_Условие задания:_ Перепишите, пожалуйста, без изменений отрывок текста об Айседоре от слов «Вести о революции, происшедшей» до слов «на широкий простор.» включительно.

____ Исходный текст

Айседоре казалось, что если тело будет легким, грациозным, свободно двигающимся, то это в значительной степени повлияет и на сознание людей, и даже на их общественную жизнь. Она утверждала: «Если вы научите человека вполне владеть своим телом, если вы при этом будете упражнять его в выражении высоких чувств, сделаете так, что движения его глаз, головы, рук, туловища, ног будут выражать спокойствие, глубокую мысль, любовь, ласку, дружбу или гордый жест величавого отказа от чего-нибудь презренного, враждебного и т. д., то это отразится воспитывающе на самом его сознании, на его душе».
Она говорила, что человек, привыкший благородно двигаться, не только научается благородно чувствовать, но начинает с величайшим нетерпением сносить окружающее безобразие, устремляется к тому, чтобы соответственно этим движениям одеться, соответственно им устроить свое жилище, у него изменяется отношение ко всем окружающим людям.
Вести о революции, происшедшей в царской России, об огромных перспективах культурной революции, которую политический переворот провозгласил, заставили Айседору резко порвать свои буржуазные связи, и, несмотря на всякие предупреждения об опасности такого шага и самого пребывания в революционной России, несмотря на угрозы репрессиями со стороны капиталистических антрепренеров, она приехала в Москву, в голодную, холодную Москву самых тяжелых годов нашей революции и приступила здесь к работе. Она очень хорошо мирилась с запущенностью и бедностью нашей тогдашней жизни.
…Айседора внесла максимум своего пламенного идеализма в основанное ею дело и сама, наоборот, часто доказывала мне, что, конечно, пройдет несколько очень трудных лет, но что она все-таки сможет вывести свое дело на широкий простор.
Она уехала из Москвы, оставив школу на попечение своей приемной дочери Ирмы Дункан, но не переставала с болезненной чуткостью следить за этой школой. Незадолго до своей смерти она посетила меня в Париже, расспрашивала о школе, рассказывала об издании своего дневника на русском языке, о великих перспективах найти средства, чтобы подвести под школу серьезную материальную базу, и т. д.»

________
____ Список записей

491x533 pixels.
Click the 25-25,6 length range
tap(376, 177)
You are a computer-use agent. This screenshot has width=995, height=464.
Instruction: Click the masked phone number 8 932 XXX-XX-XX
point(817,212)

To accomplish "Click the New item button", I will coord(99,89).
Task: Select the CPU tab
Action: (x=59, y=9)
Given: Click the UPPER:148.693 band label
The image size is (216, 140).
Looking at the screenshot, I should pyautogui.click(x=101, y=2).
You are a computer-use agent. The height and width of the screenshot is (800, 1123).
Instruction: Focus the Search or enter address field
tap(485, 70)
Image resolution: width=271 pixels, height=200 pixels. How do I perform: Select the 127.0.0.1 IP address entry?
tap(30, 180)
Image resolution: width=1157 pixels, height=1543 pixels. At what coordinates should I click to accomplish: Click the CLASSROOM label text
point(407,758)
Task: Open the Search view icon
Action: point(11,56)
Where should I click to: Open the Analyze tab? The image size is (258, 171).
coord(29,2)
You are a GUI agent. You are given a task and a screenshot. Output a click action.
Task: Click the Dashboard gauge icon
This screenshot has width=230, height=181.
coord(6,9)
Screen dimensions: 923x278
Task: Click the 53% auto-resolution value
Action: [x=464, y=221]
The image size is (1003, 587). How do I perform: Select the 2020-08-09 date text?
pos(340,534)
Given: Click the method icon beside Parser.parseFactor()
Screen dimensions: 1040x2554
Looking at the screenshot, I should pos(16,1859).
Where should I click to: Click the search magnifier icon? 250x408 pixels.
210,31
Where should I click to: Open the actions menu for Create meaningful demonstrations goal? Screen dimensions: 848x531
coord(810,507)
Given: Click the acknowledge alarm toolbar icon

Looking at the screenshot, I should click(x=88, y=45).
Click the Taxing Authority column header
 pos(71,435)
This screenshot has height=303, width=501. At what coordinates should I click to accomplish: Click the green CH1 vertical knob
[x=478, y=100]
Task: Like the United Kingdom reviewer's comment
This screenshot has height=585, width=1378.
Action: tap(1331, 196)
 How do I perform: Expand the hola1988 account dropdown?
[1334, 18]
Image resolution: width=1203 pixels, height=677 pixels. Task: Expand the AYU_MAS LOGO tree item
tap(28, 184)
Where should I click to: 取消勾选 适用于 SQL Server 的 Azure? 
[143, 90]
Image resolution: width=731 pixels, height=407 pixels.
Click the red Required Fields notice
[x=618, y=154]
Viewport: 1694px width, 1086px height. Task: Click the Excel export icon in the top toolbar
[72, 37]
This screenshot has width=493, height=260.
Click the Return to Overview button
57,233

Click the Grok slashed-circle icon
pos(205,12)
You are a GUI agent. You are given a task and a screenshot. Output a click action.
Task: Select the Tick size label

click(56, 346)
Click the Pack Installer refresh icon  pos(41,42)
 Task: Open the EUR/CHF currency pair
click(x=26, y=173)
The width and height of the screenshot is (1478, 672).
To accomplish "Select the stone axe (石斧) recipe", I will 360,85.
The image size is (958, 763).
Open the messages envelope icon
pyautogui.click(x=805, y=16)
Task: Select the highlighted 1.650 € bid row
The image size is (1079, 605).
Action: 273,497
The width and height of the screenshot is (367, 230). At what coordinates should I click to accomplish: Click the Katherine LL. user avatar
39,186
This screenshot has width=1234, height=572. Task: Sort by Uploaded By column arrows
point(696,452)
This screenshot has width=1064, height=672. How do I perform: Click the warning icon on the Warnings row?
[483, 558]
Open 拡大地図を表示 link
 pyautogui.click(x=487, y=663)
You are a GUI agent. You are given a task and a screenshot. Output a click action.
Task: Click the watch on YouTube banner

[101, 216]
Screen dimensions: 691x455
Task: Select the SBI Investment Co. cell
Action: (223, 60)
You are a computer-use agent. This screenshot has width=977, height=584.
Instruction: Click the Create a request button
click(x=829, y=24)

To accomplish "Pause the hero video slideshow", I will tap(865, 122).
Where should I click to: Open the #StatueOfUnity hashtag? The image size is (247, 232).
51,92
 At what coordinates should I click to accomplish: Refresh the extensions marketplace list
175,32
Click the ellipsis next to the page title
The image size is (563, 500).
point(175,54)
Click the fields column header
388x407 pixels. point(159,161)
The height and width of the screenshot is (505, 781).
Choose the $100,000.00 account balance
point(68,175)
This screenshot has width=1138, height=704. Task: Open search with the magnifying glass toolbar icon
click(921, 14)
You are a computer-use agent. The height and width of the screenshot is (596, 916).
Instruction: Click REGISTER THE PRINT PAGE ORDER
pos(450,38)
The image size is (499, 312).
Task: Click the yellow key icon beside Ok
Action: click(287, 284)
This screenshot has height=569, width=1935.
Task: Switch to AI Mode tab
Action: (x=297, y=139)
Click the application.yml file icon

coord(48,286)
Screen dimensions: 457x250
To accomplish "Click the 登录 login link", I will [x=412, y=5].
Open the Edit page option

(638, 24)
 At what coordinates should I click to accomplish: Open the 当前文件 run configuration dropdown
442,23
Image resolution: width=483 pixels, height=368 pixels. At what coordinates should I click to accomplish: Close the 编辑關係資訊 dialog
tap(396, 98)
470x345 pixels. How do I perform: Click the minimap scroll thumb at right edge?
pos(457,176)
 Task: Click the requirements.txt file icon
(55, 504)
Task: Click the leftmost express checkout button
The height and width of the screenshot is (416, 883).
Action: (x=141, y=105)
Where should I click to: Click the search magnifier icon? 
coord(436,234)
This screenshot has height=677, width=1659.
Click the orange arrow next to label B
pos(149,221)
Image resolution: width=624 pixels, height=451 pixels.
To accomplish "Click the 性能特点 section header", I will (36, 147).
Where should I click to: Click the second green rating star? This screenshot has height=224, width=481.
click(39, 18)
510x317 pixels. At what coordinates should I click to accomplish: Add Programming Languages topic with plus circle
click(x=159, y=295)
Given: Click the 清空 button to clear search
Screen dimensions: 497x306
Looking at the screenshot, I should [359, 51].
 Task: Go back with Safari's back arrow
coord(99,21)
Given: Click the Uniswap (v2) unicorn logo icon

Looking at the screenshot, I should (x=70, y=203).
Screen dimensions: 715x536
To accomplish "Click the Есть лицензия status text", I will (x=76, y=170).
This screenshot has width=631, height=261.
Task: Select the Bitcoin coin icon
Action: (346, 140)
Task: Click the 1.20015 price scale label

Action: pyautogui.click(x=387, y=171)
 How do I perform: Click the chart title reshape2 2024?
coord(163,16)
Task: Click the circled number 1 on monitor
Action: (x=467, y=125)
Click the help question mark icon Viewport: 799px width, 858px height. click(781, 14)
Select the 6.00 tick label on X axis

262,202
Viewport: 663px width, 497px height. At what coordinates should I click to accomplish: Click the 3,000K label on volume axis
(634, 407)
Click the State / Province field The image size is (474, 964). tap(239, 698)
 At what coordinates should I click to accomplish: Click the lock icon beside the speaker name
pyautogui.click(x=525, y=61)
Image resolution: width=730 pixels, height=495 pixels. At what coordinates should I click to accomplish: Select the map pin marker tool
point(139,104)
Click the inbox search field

________

_Выполненное задание:_
Вести о революции, происшедшей в царской России, об огромных перспективах культурной революции, которую политический переворот провозгласил, заставили Айседору резко порвать свои буржуазные связи, и, несмотря на всякие предупреждения об опасности такого шага и самого пребывания в революционной России, несмотря на угрозы репрессиями со стороны капиталистических антрепренеров, она приехала в Москву, в голодную, холодную Москву самых тяжелых годов нашей революции и приступила здесь к работе. Она очень хорошо мирилась с запущенностью и бедностью нашей тогдашней жизни.
…Айседора внесла максимум своего пламенного идеализма в основанное ею дело и сама, наоборот, часто доказывала мне, что, конечно, пройдет несколько очень трудных лет, но что она все-таки сможет вывести свое дело на широкий простор.